Also, Fipps, ich drohe niemanden. Ich habe ja auch erst im Rahmen dieses wachsenden Forums erfahren, dass wohl nicht wenige HWK-Mitarbeiter über mutmaßliche Gesetzesverstöße Bescheid wussten. Daher frug ich mich, warum nicht viel früher Aktenmaterial den Ermittlungsbehörden (anonym oder nicht) zugespielt worden ist. Es mag ja sein, dass nach 31 Jahren ein anderer Wind der HWK gut tun würde. Aber doch bitte nicht zu diesem Preis. Ich schrieb vor wenigen Tagen schon, dass 31 Jahre guter Arbeit von Herrn Kocks nicht vergessen werden sollte und dabei bleibe ich auf jeden Fall. Außerdem schrieb ich, dass ich warte, bis das Gericht entscheidet, um mir eine abschließende Meinung zu bilden. Fakt ist: Jeder Mitarbeiter kann Kopien anfertigen und diese den zuständigen Behörden zuspielen. Selbstschutz lasse ich da nicht gelten. Denn in der Regel ist ja nicht nur ein Mitarbeiter mit einer Sache beschäftigt so, dass man ihn gleich erwischen würde, weil der Kreis der Informanten eingegrenzt werden könnte. Und wenn ja sowieso nur Jahresverträge ausgestellt worden sind, ist die Angst, den Job zu verlieren, auch kein Argument (Jobverlust beim Erwischt werden) geschweige denn, wenn der psychischer Druck so stark war, dass man kaum dort arbeiten konnte. Ich würde doch dann eher den Wunsch verspüren, diesen Arbeitgeber zu verlassen (mit einem Bündel Akten unter dem Arm). Auch viel hier das Wort "Mitläufer". Das ist der Witz schlechthin - wer mitläuft (auch nur, weil er Angst hat), braucht sich auch nicht zu beschweren, wie schwer er es hatte/hat.

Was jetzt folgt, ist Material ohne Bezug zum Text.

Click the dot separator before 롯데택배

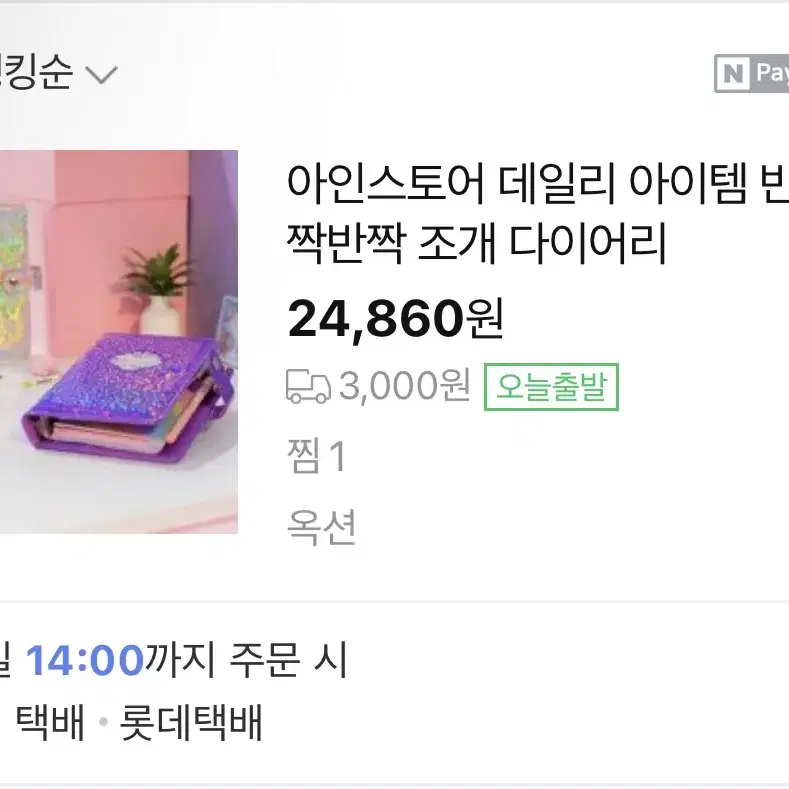pos(103,722)
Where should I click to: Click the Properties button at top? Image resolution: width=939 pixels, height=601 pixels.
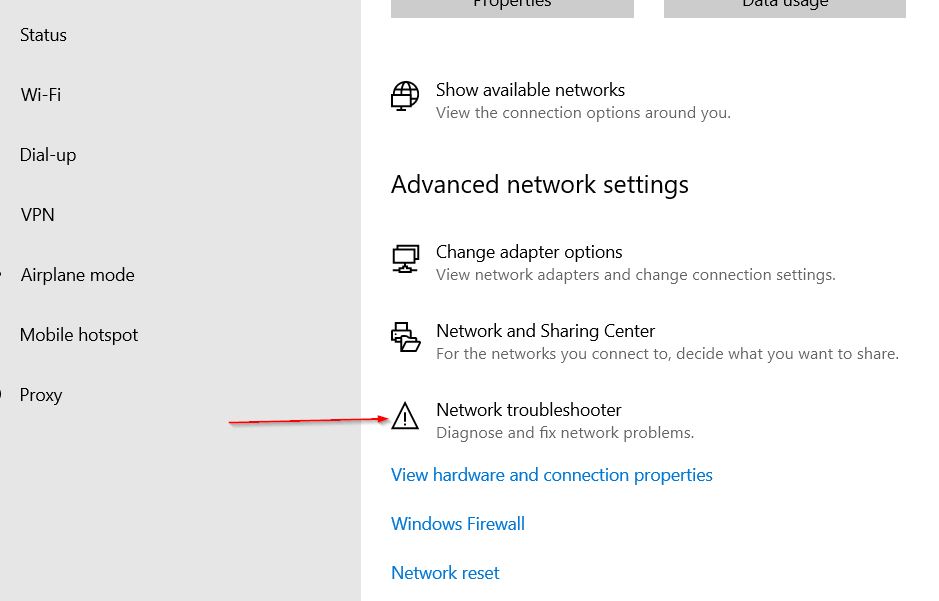(512, 7)
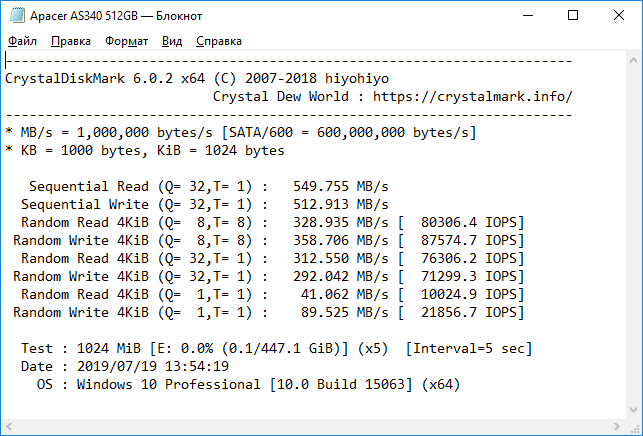Minimize the Notepad window
643x436 pixels.
pos(528,16)
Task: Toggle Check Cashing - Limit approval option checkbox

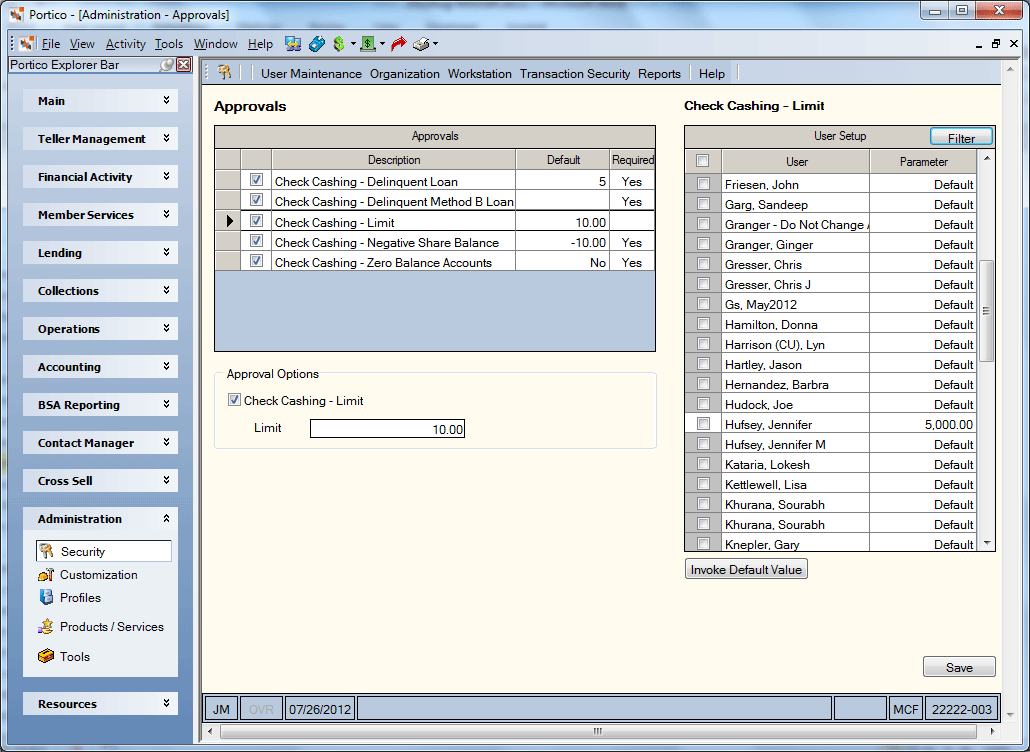Action: 234,400
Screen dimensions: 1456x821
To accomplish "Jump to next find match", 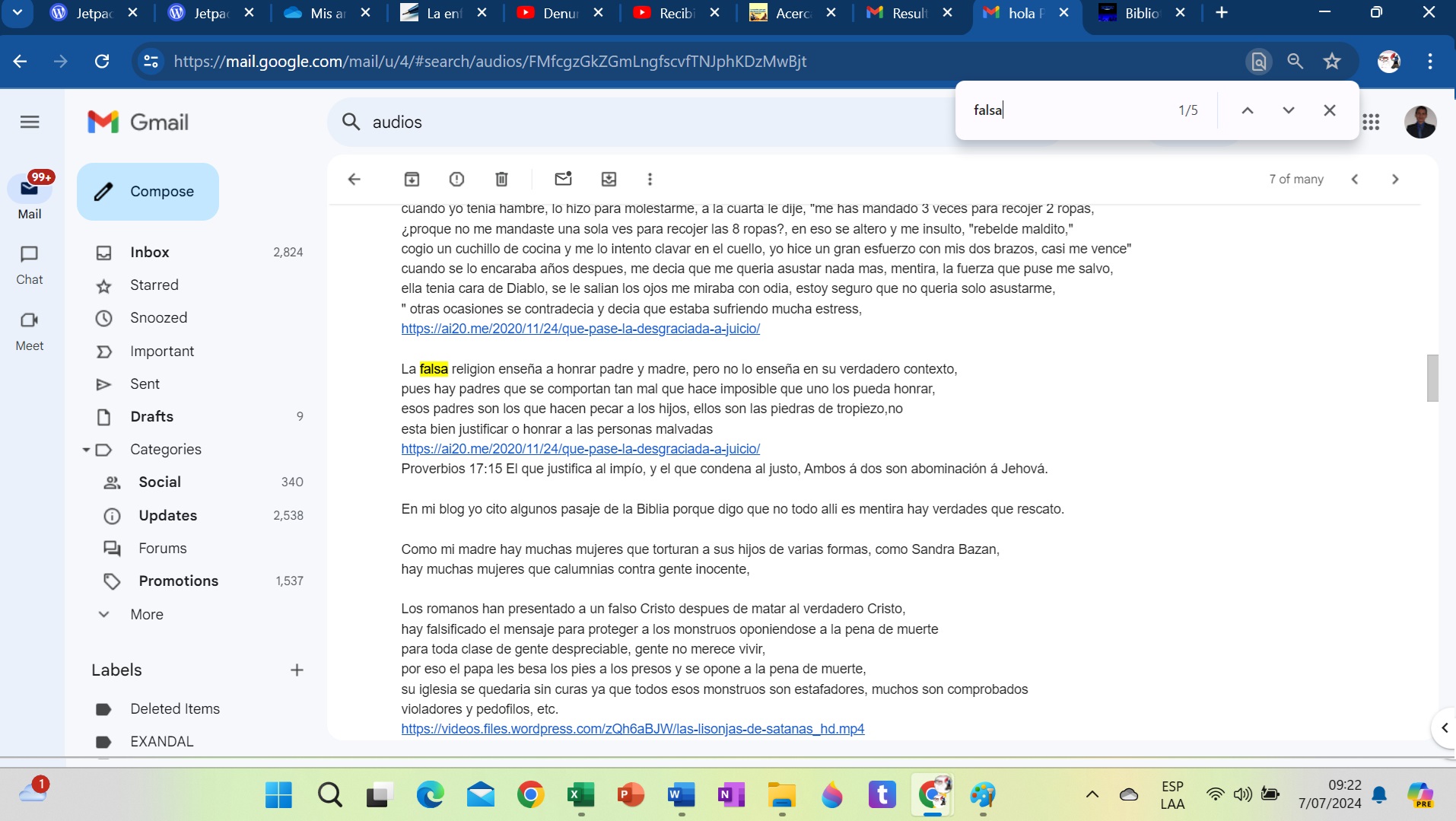I will point(1288,110).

Denn er hat sich im Laufe der Zeit dem System angepasst - zumindest jedoch untergeordnet. Das Wort Mitläufer ist in Deutschland sowieso keine Ausrede mehr, wie die Geschichte bewiesen hat. Wer ehrlich zu sich ist, wer morgens ohne Ekel in den Spiegel sehen will und sich selber treu bleiben will, der läuft nicht mit. Der handelt. Ich hoffe, ich trete nicht zu Vielen hier auf die Füße - aber auch ich darf meine Meinung kundtun - ob opportun od
doriangray: Die Mitarbeiter befanden sich alle in einem Abhängigkeitsverhältnis. Die Staatsanwaltschaft wird nicht gegen die kleinen Mitarbeiter vorgehen - das steht fest.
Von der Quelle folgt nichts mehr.